ーソーシャルゲームと従来のゲームは、ゲームの作り方や課金の仕方が全然違うと思いますが、抵抗はありませんでしたか?

長年ゲームをやってきたような人は、もともとSNS自体やっていなかったと思うのです。私もやっていませんでした。しかし、もっと若い世代、物心ついた時から携帯電話が存在している世代は、何の抵抗感もなくソーシャルゲームで遊び始めている。そんな中、ソーシャルゲームの課金システムが成功するのかどうかというところについては、取り組んでみないとわからないというのが正直なところでした。私自身、抵抗はそんなになかったのですが「なんでそんなことやるの、ゲームは有料じゃないの?」「無料なんかで配って大丈夫?」という声も社内でも随分あがっていました。最終的に結果は出ましたが。

ヒットの確率を上げるために必要な視点とは?

ー新しい商品をひとつ作る際、パッケージゲームは何年もかけてじっくり作り込むと聞きます。ユーザーの消費サイクルが年々短くなっているなか、その趣味嗜好にあったゲームを提供するのは大変ではないですか。

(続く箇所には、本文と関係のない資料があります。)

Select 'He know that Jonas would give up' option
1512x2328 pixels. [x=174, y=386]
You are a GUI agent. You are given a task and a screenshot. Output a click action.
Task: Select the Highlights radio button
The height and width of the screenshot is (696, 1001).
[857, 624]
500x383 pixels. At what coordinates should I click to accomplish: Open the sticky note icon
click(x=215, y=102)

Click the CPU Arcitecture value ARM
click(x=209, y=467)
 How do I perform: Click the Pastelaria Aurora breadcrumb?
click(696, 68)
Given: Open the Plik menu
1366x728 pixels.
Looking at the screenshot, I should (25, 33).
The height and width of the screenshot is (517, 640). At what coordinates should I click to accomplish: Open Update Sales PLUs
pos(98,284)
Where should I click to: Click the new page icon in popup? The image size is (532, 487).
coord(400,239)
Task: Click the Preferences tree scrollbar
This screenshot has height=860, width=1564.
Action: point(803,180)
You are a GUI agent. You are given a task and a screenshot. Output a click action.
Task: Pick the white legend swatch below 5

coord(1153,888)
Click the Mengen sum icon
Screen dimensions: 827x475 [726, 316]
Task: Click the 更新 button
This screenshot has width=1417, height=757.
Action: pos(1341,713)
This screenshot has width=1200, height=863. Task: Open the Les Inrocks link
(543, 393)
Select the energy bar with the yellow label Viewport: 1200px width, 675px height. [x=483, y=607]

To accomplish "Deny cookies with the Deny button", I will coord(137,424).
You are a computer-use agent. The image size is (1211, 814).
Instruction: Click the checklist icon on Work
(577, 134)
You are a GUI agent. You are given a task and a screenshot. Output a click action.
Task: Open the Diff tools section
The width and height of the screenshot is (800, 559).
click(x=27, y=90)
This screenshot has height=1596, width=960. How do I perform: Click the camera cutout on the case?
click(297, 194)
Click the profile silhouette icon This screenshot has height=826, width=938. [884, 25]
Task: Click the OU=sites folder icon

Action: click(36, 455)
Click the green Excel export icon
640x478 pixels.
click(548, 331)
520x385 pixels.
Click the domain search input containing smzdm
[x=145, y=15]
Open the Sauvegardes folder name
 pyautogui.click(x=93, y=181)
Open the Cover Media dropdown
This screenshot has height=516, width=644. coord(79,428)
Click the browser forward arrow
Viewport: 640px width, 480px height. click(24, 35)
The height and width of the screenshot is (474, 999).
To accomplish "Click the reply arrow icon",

たとえば『PlayStation3®』はハイスペックのゲーム機なので、性能を生かしたゲームを提供するためには時間とお金もかかってきます。1つのゲームを作るのに長いものだと5年もかけるものもあります。そこまでくると、さきほど私が言ったこととは逆になりますが、「ユーザーは何がほしいのか」じゃなくて「これは今まで見たこともない最高のゲームですよ」というアプローチも必要になってきます。しかしそのバランスを取るのは難しいですね。入念なリサーチをしてマーケティングしようとすると、やはりユーザーは過去作品の印象が強く、今までのヒット作での経験をもとにした答えが返ってくる。その結果「え、結局過去のヒット作を作ればいいの?」という話になってしまいます。ではなく、過去のヒット作を上回る新しいゲームを作るというところが1つの課題です。いまではゲームのライフサイクルも変化しているので、「そのときに何がウケる」という発想ではなく「いつの時代でもきっとこれだったらウケるだろう」という発想でゲームの内容を考えています。なかなか簡単にはできないのですが、少なくともそこを目指さないと同じようなゲームばかりになってしまう。だからユーザーのニーズに応えるコンテンツと今までユーザーが体験したことのないような新しいコンテンツの提案という2つのアプローチを常に考えているような気がしますね。